- WORK INSTRUCTIONS -
Can you give the lines from the one containing "Describe the element" through the one containing "Identify the location" again, replacing "Identify" with "Find" and changing nothing else? Leave the pictures out of your answer.

- DATA LISTING -
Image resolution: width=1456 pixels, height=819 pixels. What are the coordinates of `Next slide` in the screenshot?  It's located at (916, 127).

...

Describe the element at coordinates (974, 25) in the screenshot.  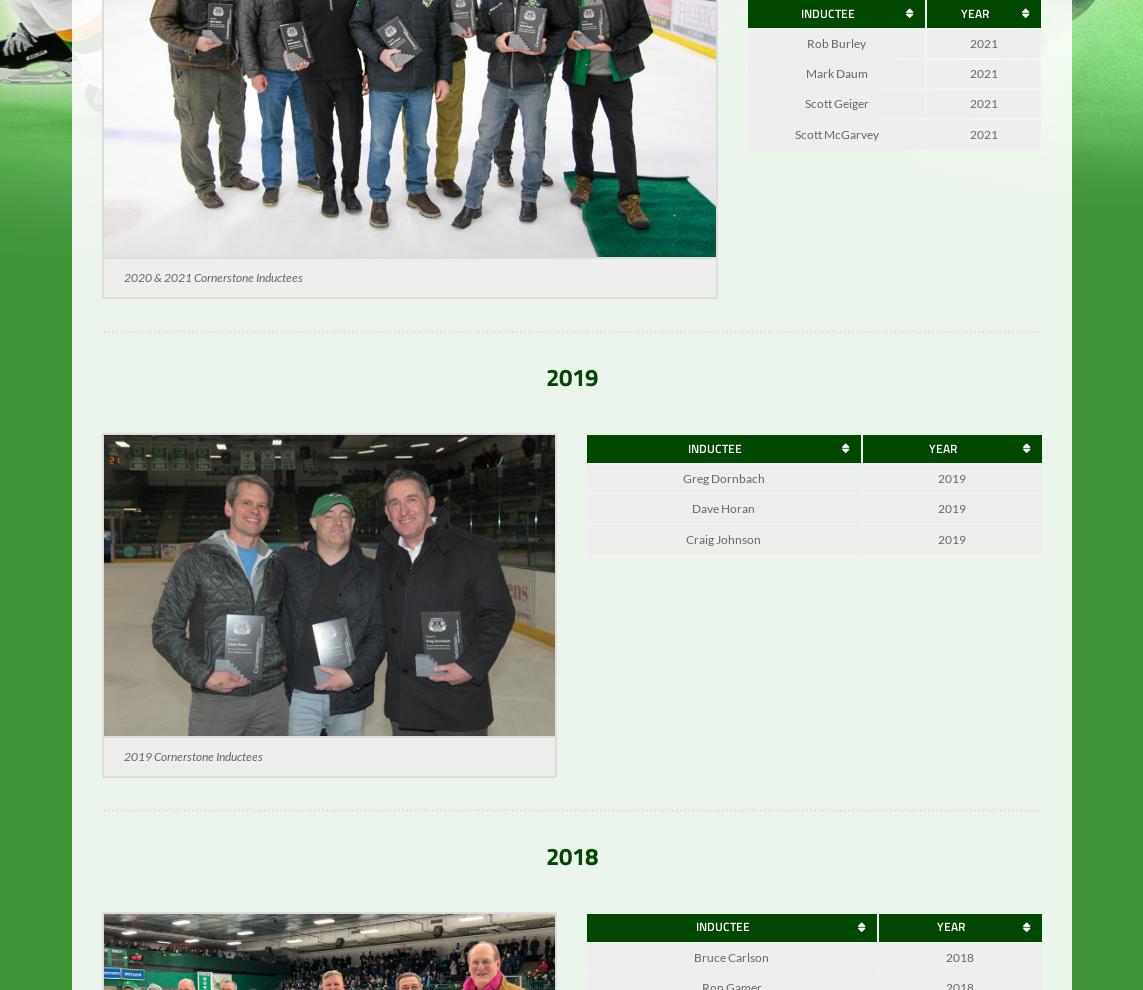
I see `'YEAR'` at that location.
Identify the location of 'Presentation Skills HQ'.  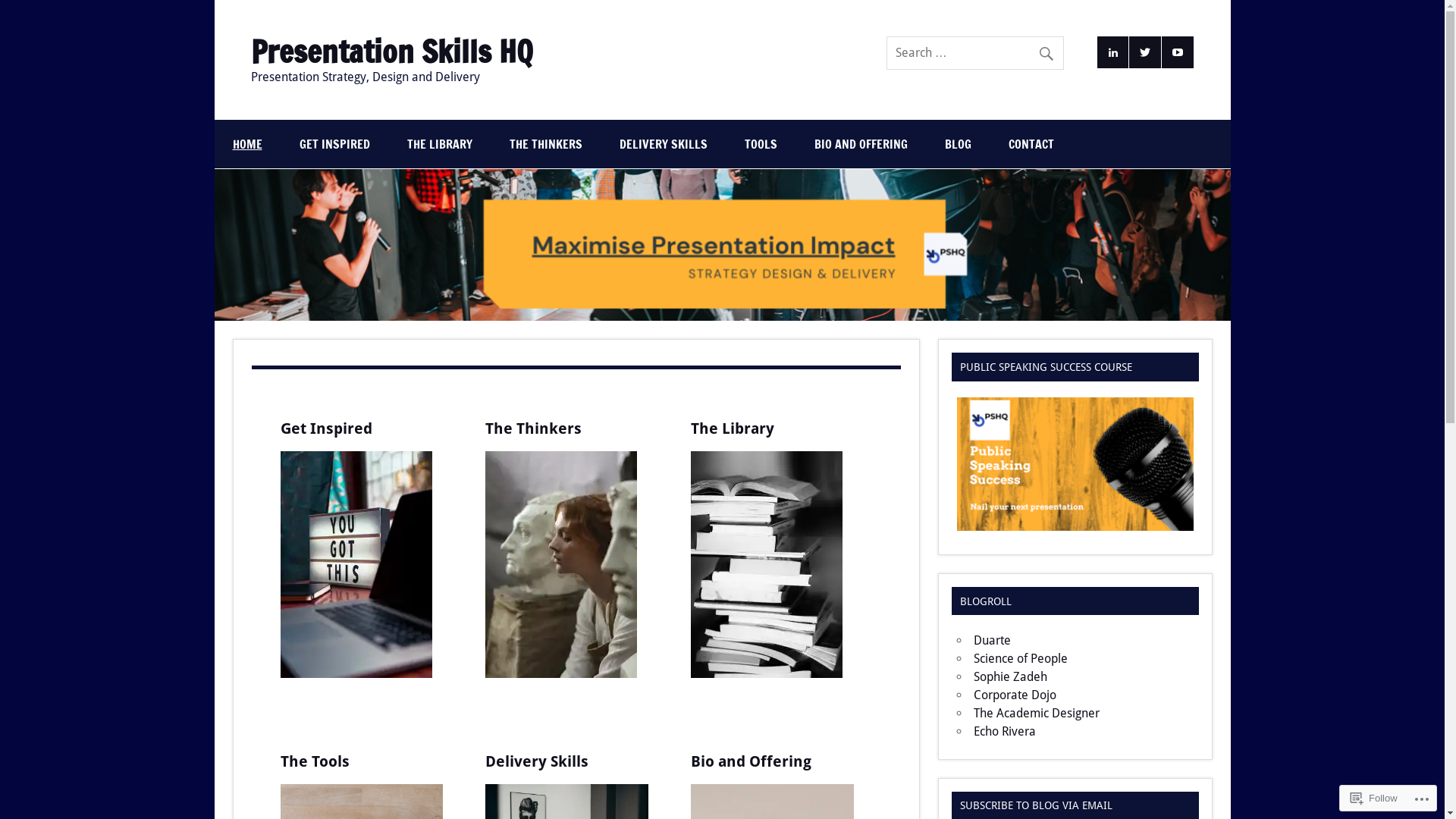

--

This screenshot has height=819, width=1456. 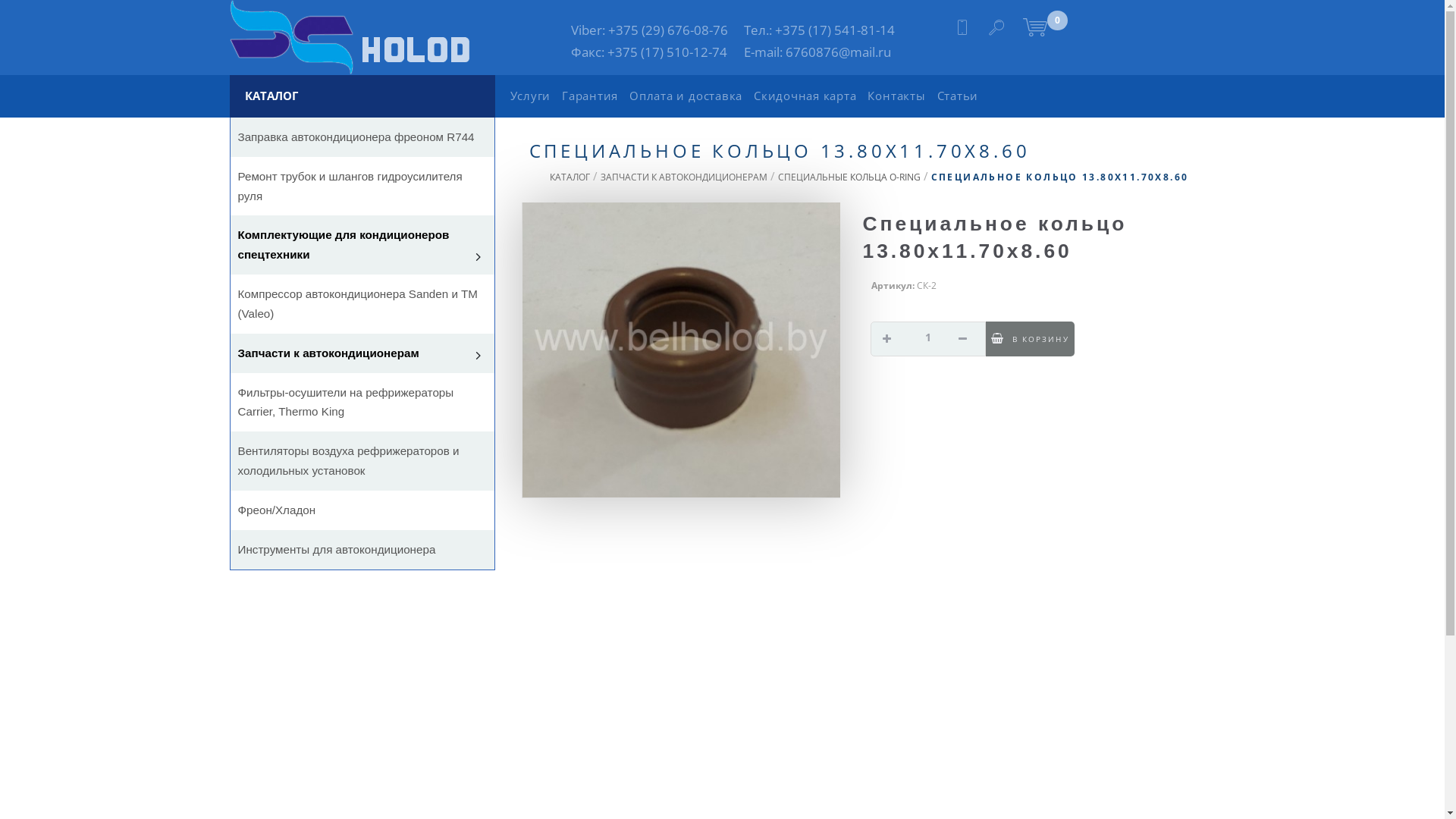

- SOLUTION TO THE PROBLEM -
Describe the element at coordinates (974, 25) in the screenshot.  
I see `'YEAR'` at that location.
Find the location of 'Presentation Skills HQ'.  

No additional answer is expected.